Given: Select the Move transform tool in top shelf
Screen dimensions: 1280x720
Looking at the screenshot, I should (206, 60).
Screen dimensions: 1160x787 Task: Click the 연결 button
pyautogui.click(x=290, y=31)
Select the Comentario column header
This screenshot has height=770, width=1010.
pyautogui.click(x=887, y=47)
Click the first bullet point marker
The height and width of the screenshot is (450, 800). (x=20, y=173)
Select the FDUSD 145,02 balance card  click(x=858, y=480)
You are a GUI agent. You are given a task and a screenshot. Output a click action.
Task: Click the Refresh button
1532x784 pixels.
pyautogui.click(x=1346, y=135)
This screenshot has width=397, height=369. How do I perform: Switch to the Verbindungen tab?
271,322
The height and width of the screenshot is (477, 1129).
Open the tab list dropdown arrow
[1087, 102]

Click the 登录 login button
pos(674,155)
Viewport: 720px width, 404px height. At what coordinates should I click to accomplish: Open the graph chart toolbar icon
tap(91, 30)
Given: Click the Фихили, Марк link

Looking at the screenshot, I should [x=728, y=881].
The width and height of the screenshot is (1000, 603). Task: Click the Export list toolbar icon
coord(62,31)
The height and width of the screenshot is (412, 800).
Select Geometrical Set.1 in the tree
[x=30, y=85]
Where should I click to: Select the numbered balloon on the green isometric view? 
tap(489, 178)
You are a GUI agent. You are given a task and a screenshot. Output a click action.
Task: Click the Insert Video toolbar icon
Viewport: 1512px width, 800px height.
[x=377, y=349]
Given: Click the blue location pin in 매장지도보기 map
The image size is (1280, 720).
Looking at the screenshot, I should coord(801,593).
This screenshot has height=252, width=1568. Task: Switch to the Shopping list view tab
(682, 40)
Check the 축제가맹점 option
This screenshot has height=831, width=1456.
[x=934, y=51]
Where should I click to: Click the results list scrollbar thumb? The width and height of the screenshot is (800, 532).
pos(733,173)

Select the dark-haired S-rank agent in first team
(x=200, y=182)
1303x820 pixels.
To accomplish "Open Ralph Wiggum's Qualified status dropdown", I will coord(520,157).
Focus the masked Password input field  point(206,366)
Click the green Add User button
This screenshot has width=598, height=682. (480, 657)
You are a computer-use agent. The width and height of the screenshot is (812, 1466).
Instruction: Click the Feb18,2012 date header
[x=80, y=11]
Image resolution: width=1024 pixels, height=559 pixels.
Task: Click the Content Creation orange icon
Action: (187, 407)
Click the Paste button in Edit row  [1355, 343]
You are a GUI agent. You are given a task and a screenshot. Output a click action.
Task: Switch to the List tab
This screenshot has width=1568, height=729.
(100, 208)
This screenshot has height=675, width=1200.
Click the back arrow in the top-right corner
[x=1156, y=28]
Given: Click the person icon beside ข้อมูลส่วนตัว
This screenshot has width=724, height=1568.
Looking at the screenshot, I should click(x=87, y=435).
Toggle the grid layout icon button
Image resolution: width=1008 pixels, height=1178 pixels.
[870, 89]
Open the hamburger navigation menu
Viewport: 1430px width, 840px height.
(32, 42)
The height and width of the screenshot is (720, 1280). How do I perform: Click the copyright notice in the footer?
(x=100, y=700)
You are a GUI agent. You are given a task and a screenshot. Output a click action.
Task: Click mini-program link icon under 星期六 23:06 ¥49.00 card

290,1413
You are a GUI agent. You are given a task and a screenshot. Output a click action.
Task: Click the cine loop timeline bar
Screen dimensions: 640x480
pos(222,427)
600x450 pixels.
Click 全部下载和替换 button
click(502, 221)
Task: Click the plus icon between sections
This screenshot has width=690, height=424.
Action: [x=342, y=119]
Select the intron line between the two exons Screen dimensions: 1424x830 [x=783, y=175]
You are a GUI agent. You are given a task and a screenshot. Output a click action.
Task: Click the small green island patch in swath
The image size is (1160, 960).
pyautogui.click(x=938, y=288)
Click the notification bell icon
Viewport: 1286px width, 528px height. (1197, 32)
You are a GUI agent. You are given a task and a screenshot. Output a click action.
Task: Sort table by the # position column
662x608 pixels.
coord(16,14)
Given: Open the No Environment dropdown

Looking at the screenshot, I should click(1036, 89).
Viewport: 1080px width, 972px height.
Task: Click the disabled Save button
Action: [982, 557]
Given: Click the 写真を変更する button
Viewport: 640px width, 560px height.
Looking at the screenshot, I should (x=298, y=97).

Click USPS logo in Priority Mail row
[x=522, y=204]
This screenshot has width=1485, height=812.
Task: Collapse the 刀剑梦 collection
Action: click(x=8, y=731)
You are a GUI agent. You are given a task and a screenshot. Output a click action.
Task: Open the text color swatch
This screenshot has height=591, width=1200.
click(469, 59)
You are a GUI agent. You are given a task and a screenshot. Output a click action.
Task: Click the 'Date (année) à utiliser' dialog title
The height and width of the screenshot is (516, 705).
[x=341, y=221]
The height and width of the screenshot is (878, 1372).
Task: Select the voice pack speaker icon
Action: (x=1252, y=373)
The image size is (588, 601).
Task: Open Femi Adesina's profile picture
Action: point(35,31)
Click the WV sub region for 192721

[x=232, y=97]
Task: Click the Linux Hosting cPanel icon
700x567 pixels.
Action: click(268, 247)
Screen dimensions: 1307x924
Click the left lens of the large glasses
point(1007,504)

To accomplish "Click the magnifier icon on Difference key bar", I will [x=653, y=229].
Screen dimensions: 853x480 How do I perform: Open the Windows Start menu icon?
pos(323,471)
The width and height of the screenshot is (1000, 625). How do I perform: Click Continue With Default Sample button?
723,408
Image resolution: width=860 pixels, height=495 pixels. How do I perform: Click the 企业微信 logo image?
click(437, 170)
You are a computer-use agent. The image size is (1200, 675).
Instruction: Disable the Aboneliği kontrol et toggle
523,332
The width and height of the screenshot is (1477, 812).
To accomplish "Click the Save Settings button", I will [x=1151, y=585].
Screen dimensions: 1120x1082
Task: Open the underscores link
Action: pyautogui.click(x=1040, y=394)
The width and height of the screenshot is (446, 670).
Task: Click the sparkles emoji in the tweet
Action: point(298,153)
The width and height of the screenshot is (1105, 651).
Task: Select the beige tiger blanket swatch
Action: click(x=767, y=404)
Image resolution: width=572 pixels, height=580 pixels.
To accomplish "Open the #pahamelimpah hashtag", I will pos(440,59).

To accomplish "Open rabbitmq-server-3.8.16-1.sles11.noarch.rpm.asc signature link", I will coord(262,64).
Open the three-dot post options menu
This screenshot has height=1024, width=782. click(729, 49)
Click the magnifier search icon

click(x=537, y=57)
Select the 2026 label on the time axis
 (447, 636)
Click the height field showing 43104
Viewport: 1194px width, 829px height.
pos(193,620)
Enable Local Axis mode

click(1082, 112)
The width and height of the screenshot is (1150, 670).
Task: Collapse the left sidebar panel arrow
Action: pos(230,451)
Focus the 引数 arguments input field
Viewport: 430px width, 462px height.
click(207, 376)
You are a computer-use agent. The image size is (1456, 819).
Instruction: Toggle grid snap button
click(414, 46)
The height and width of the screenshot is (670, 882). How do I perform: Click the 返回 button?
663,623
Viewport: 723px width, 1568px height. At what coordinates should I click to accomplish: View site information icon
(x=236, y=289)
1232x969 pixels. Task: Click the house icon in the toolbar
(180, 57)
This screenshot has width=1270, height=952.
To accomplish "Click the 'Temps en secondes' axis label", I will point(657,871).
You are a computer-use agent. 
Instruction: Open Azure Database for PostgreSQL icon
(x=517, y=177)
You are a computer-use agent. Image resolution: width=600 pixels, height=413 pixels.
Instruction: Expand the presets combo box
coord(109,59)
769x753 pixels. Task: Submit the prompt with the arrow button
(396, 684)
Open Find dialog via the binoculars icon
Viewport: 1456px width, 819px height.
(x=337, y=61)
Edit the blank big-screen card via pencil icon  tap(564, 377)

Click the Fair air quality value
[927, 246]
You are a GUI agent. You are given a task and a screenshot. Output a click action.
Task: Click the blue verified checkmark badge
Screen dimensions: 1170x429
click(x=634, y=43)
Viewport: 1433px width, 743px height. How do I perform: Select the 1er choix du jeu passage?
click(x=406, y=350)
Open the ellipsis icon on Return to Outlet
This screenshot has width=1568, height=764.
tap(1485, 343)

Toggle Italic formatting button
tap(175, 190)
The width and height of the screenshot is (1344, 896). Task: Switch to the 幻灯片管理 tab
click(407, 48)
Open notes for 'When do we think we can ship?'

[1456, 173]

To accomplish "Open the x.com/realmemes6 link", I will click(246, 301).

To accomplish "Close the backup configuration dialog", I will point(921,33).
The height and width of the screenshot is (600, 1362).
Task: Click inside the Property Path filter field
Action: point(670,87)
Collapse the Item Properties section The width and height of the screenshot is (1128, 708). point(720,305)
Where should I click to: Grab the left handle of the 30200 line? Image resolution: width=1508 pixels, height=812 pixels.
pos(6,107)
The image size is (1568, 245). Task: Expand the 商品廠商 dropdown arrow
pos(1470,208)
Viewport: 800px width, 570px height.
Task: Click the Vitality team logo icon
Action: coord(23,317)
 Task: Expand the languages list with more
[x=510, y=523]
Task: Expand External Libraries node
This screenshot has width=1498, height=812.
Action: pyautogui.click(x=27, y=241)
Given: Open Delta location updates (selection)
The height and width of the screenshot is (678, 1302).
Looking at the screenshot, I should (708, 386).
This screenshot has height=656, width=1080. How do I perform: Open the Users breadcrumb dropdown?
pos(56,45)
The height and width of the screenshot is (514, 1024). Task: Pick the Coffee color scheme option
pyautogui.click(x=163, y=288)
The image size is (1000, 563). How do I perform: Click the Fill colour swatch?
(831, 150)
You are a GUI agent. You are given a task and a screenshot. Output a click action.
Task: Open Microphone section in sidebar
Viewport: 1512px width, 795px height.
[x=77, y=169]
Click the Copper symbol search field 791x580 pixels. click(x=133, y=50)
* * *
▶ _GIVEN REQUEST_
Quote the records above exactly as they appear, starting with the line that contains "Select the dark-haired" and ending with the line that contains "Click the Paste", with both of those lines included.

▶ _RESULT OF THIS EXERCISE_
Select the dark-haired S-rank agent in first team
(x=200, y=182)
1303x820 pixels.
To accomplish "Open Ralph Wiggum's Qualified status dropdown", I will coord(520,157).
Focus the masked Password input field  point(206,366)
Click the green Add User button
This screenshot has width=598, height=682. (480, 657)
You are a computer-use agent. The width and height of the screenshot is (812, 1466).
Instruction: Click the Feb18,2012 date header
[x=80, y=11]
Image resolution: width=1024 pixels, height=559 pixels.
Task: Click the Content Creation orange icon
Action: (187, 407)
Click the Paste button in Edit row  [1355, 343]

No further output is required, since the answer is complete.